There's not much left of the infamous "Hanoi Hilton," the prison that once housed captured American servicemen during the Vietnam War, including U.S. Air Force pilot Douglas "Pete" Peterson, the first U.S. ambassador to Hanoi. What does remain, however, is a small section of the old prison, which is now a museum, and the tree under which Do Muoi, the aging former general secretary of the Communist Party, used to sit while writing on the backs of leaves during his imprisonment by the French in the years of Vietminh resistance.

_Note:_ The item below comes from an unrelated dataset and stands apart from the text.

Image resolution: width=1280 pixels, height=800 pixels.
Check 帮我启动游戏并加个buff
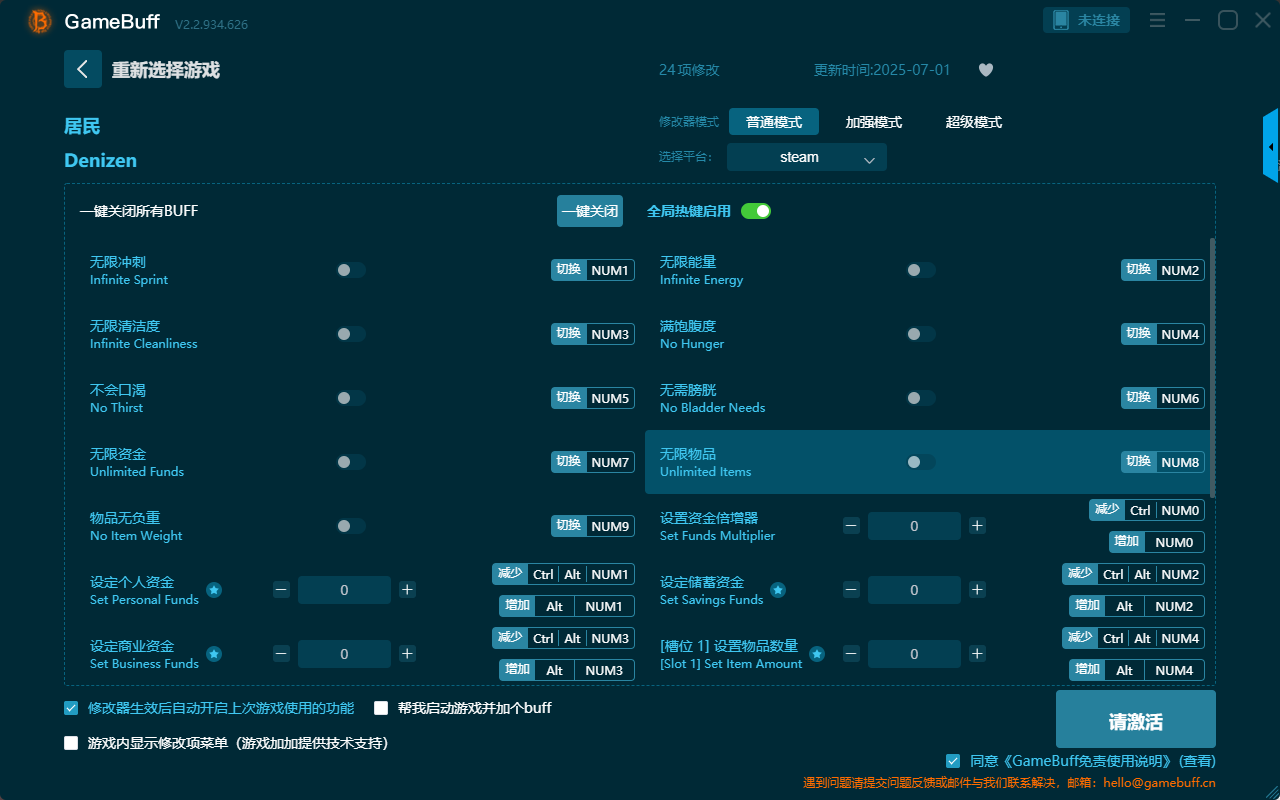tap(381, 707)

Hoa Lo Prison Museum is a blunt reminder of the horrors of colonialism and wartime imprisonment. Here, through the front gates of the old French Maison Centrale (Central House, or Prison), built in 1896, you can get a handle on what life was like for Vietnamese prisoners held during France's occupation of Vietnam. (The number of prisoners under the French grew from 615 in 1913 to 2,000 in 1953.) In the southern hall, beyond the grisly guillotine and body basket, are cells where death row prisoners, including Hoang Van Thu, Tran Dan Ninh, and Nguyen Van Cu (who escaped and became a powerful early leader of modern Vietnam), were held. These cells are dank, dark, and anything but welcoming.
On exhibit upstairs are Vietnamese propaganda photos of American POWs, including Senator John McCain and former Ambassador Peterson, cheerily shooting pool, cooking, and writing letters. You won't be able to see the building where the American pilots were kept since it has been torn down, as has the cell from which Do Muoi and 100 other prisoners escaped in 1945 through the maze of sewers that ran under the prison, parts of which are on display in the courtyard.
If you're looking for historical detail about the prison, you may be disappointed by the museum's guidebooks, which are far more inclined to talk about the size of the cells than reveal any nuggets about what took place behind the musty yellow walls. Note, too, that there's little information in English at the museum.